Michael Powers, Editor

Auf der SEMA 2025 will Nissan das Publikum erneut überraschen: Das Tuning-Team Forsberg Racing stellt einen besonderen Nissan Patrol vor, der in ein 1.000-PS-Offroad-Monster verwandelt wurde. Unter der Haube des klassischen, zweitürigen Patrol von 1990 arbeitet ein überarbeiteter 4,8-Liter-Reihensechser TB48 mit Turboaufladung, optimierter Ansaugung, Ladeluftkühler und neuer Motorsteuerung. Klingt nach einer klaren Ansage.

Statt der erwartbaren Skyline-Anleihen setzt der Umbau auf ein manuelles Getriebe und ein Verteilergetriebe, das die Kraft an alle vier Räder leitet. Das Fahrwerk basiert auf Nismo-Offroad-Komponenten und wird von Dämpfern mit Ausgleichsbehältern ergänzt; 17-Zoll-Felgen tragen 35-Zoll-Geländereifen. Die Entscheidung für Handschalter und Verteilergetriebe lässt keine Zweifel: Hier zählen Kontrolle und Robustheit – genau die Kombination, die abseits des Asphalts Vertrauen schafft.

Nissan Patrol für SEMA
© nissan-global.com

Optisch bleibt der Patrol seinem Ursprung treu, ergänzt jedoch eine Renn-Livery, zusätzliche Beleuchtung und im Innenraum Recaro-Schalensitze. Anders als der Infiniti QX80 R Spec zielt dieser Patrol nicht auf die Rennstrecke – er ist für ernsthaften Offroadeinsatz gebaut, was dem Erbe des Namens bestens entspricht. So wirkt er authentischer als so mancher Showtruck.

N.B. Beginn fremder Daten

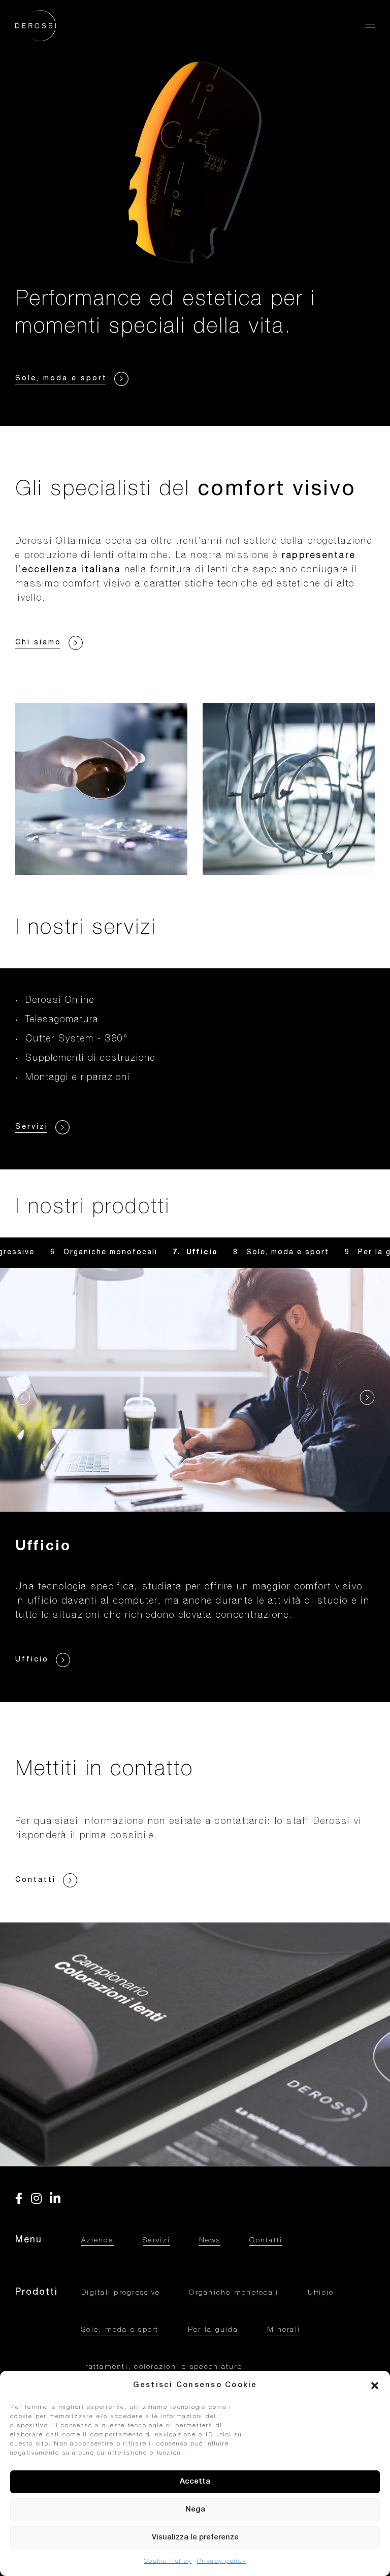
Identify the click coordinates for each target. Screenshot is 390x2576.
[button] (375, 2386)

Parallel dazu zeigt Forsberg Racing den Nismo GT‑Z, eine Rennversion des Nissan Z für die Gridlife‑GT‑Serie. Das Auto nutzt Fahrwerksteile und Komponenten aus dem Nismo‑Katalog sowie einen abgestimmten Turbomotor – ein treffendes Gegenstück, das Nismos Wettbewerbsfokus unterstreicht. Ein Duo, das Straße und Gelände klar trennt.